People whom I knew only by sight brought me flowers and books; they came upstairs and talked fluently. I smiled at them gratefully, but all the time I wanted them to go away and leave me to soothe the rampant fox, the cruel exacting fox that no kindness, no presents, no knowledge could placate.
Margiad Evans
No other writer makes me feel as Margiad Evans does. Reading her is a beautiful, troubling experience. There are long, bucolic interludes in The Wooden Doctor that lull the mind and senses, standing in strong contrast to the growing awareness that Arabella is becoming unconsciously ever more fox-like: wild and nocturnal; scavenging pieces of other people’s stories to feed her own; hunting contentment.
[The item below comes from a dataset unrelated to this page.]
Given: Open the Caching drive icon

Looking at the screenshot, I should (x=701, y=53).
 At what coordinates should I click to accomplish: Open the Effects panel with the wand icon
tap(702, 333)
Evans’s second novel is a compact work, its language crisp and unerring. In her telling, abasing physical and emotional pain become transcendent. Unrequited love for her Wooden Doctor casts Arabella as fighting-fierce, but as trapped as the fox she feels inside her. In the ongoing episodes of enervation and excitation, Evans conjures something strange and tempestuous. How astonishing, then, to realise that her work is largely autobiographical.
Thank you for introducing me to this author, whom I hadn't heard of. I'm buying the book straight away.
Thank you for introducing me to Margiad Evans and am slowly collecting her works. I find her artwork just as compelling and this is such a striking image.